The Worldwide Pollution Control Association published a recent report which says that the world uses around 5 trillion plastic bags every year. The amount of plastic that ultimately accumulates in the water bodies, including lakes and rivers, comes up to approximately 13 million tons.
Amidst of all these figures, India alone is one of the largest consumers of plastic using almost 50% of the worldwide single-use plastic production, and still, people seem to be ignorant. Rather than asking how the waste should be managed, we should ask, “When will we realise that the place where we live is not just a dustbin?”
Every household in India contributes to more than 10% of the total waste that is accumulated every day.
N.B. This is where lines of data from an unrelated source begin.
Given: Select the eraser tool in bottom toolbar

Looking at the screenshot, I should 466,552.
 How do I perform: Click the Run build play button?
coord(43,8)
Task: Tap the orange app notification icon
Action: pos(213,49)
I have witnessed how several households every day deliberately dispose of their plastic wastes, like milk pouches and plastic bottles, straight into the drains.
When I asked them why they don’t dispose of the same in the trash van that comes every morning, they give me such shameless answers, like “I feel too lazy to dump it in the trash van, and anyway, dumping it in the trash van and in the drain is just the same.”
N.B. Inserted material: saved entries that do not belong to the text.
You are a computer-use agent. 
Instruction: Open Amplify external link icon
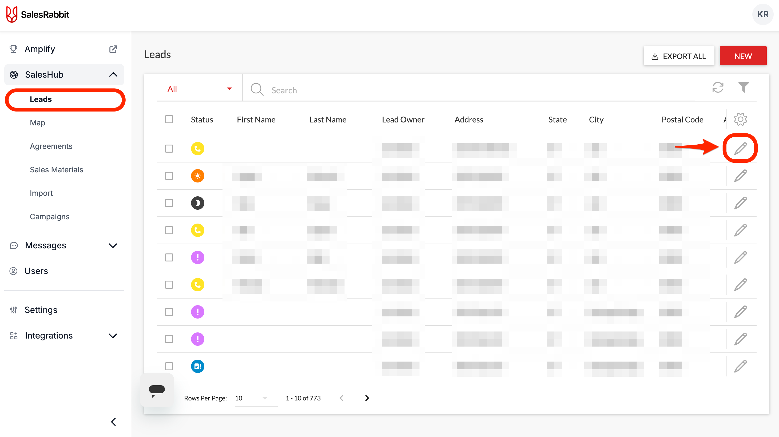pyautogui.click(x=113, y=49)
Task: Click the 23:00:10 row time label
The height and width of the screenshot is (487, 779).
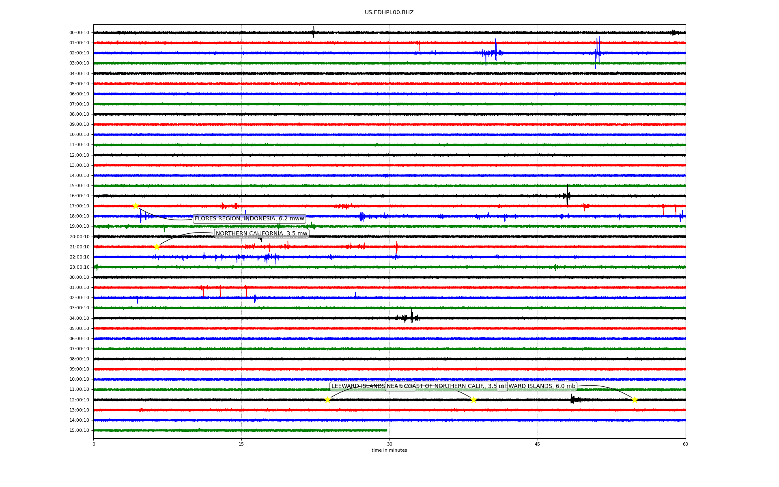Action: click(x=79, y=267)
Although the production rate of plastics in India has touched nearly 16% as compared to China (10%) and the United Kingdom (2.5%), the plastic waste management system is performing miserably. Using plastic is not the problem, and especially in a country like India, it can be useful. The problem arises when we dump plastic in random places, causing the chemicals in them to percolate through the ecosystem, turning them into a prime threat to all the living creatures.
So, the question is, what happens to the plastics that we throw away, and what causes it to be a fatal activity?
Studies say that prolonged exposure to sunlight and ultraviolet radiation leads to photo-oxidation of plastic waste. Furthermore, most plastic waste, when left unattended, releases furans, and polychlorinated biphenyls into the environment. The Phthalates also turn out to be one of the fatal substances to be released into the ecosystem when plastics are disposed of inefficiently.
A study, which was conducted by Dr. Roth in the year 1998, in preterm infants with polyvinyl chloride (PVC) respiratory tubing found that these infants were exposed to a hyaline membrane disorder caused by the prolonged exposure to Di (2-Ethylhexyl) phthalate.
A comprehensive list of the significant Phthalates, along with their ill effects, is given below in a tabular form. Plastic waste, when dumped without a proper management channel, affects the soil quality and also possesses a potential threat to animals that unconsciously eat them.
|Phthalates||Sources of Exposure||Health Impact|
|Dimethyl Phthalate||Industrial Liberations And Pesticides/Insecticides||Affects The Musculoskeletal System|
|Diethyl Phthalate||Personal Care Products And Pharmaceuticals||Reduced Growth Rate|
|Di-n-butyl Phthalate||Adhesives Along With Personal care Products And pharmaceuticals||Reduction In The Sperm Count And Affects The Reproductive System|
|Benzyl Butyl Phthalate||Vinyl Flooring And Synthetic leather||Cryptorchidism|
|Diethyl Hexyl Phthalate||Food Containers And Packaging||Hepatocellular Carcinoma|
The advancement of the science and the emergence of the latest technologies have made the attention of the commons to shift to reusable plastics and biodegradable materials including plastic bags, packaging wastes, or metalised packaging waste.
Although the transition from the conventional plastics to reusable plastics seems to be an easy choice, the cost of these biodegradable products turns out to be the biggest obstacle.
It’s you who needs to figure out how to make these material made available to the commons making the cost and the availability of these products the same as the conventional plastic bags.